Em termos de gatilho literário, é como se Orwell visitasse a Colônia Penal, de Kafka. “As estações, onde o trem para ou não, tinham sempre uma enorme fotografia de Kim Il-sung no ponto mais alto. Essas fotos ficavam no lugar onde, normalmente, deveria estar o relógio da estação. Assim, era como se Kim Il-sung medisse o tempo”. Uma versão opressiva da famosa picaretagem do príncipe Potemkin, amante de Catarina, a Grande, que, nas viagens da czarina russa, providenciava para que, em todas as paradas, ela fosse saudada entusiasticamente com faixas e cartazes de adoração em aldeias de fachada – cujo material fake já seguia na bagagem da própria comitiva.

Nobel de Literatura, Saramago fez discípulos na nova geração de escritores portugueses, como José Luís Peixoto e Gonçalo Tavares  Foto: Ernesto Rodrigues/Estadão

Se Saramago abriu uma vaguinha no cânone luso para Peixoto, nada mais justo que este escrevesse uma obra sobre aquele. Autobiografia é uma fantasia que enreda imaginação e realidade e as duas carreiras literárias, num labirinto de espelhos. Saramago não só foi um dos primeiros a saudar Peixoto, como também ele escreveu um romance sobre um escritor português e seu heterônimo: O Ano da Morte de Ricardo Reis.

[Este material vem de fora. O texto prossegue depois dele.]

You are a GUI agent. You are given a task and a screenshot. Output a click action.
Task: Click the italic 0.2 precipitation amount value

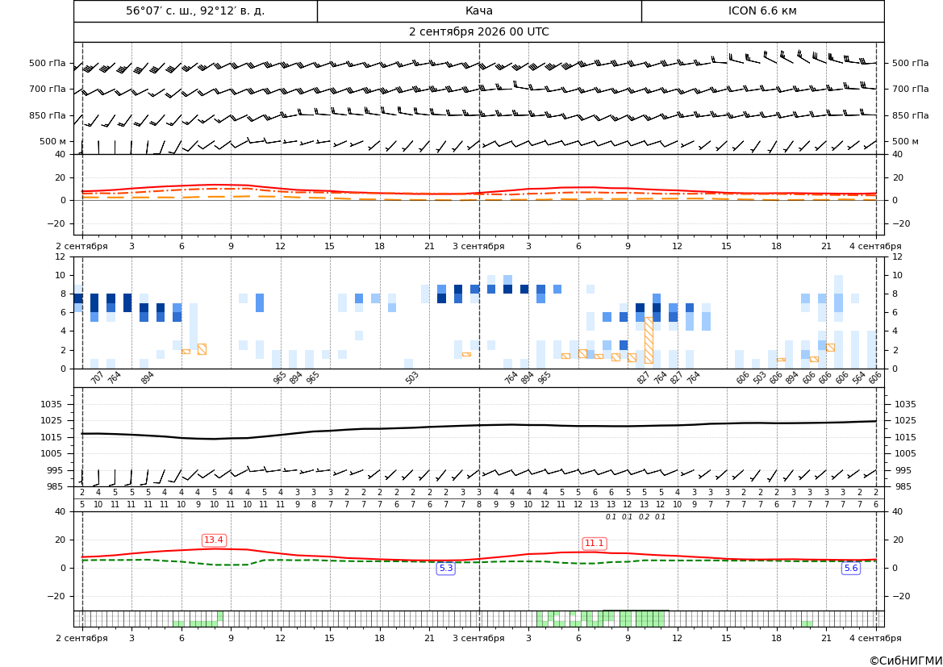(644, 517)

Em Autobiografia, um jovem escritor – em crise depois de um primeiro romance de sucesso –, aceita escrever a biografia de José Saramago, às vésperas do anúncio do prêmio Nobel de Literatura, em 8 de outubro de 1998. Em Cadernos de Lanzarote, Saramago anotou: “Um dia escrevi que tudo é autobiografia, que a vida de cada um de nós a estamos contando em tudo quanto fazemos e dizemos, nos gestos, na maneira como nos sentamos, como andamos e olhamos, como viramos a cabeça ou apanhamos um objeto no chão. Seja como for, que os leitores se tranquilizem: este Narciso que hoje se contempla na água desfará, amanhã, com sua própria mão, a imagem que o contempla.” E o incipit do romance de José Luis Peixoto tem só uma linha: “Saramago escreveu a última frase do romance.”

A partir daí, esses dois Zés, mentor e pupilo, biografado e biógrafo, clássico e delfim, narcisistas como todos os artistas, interrogam-se reciprocamente: e agora, José?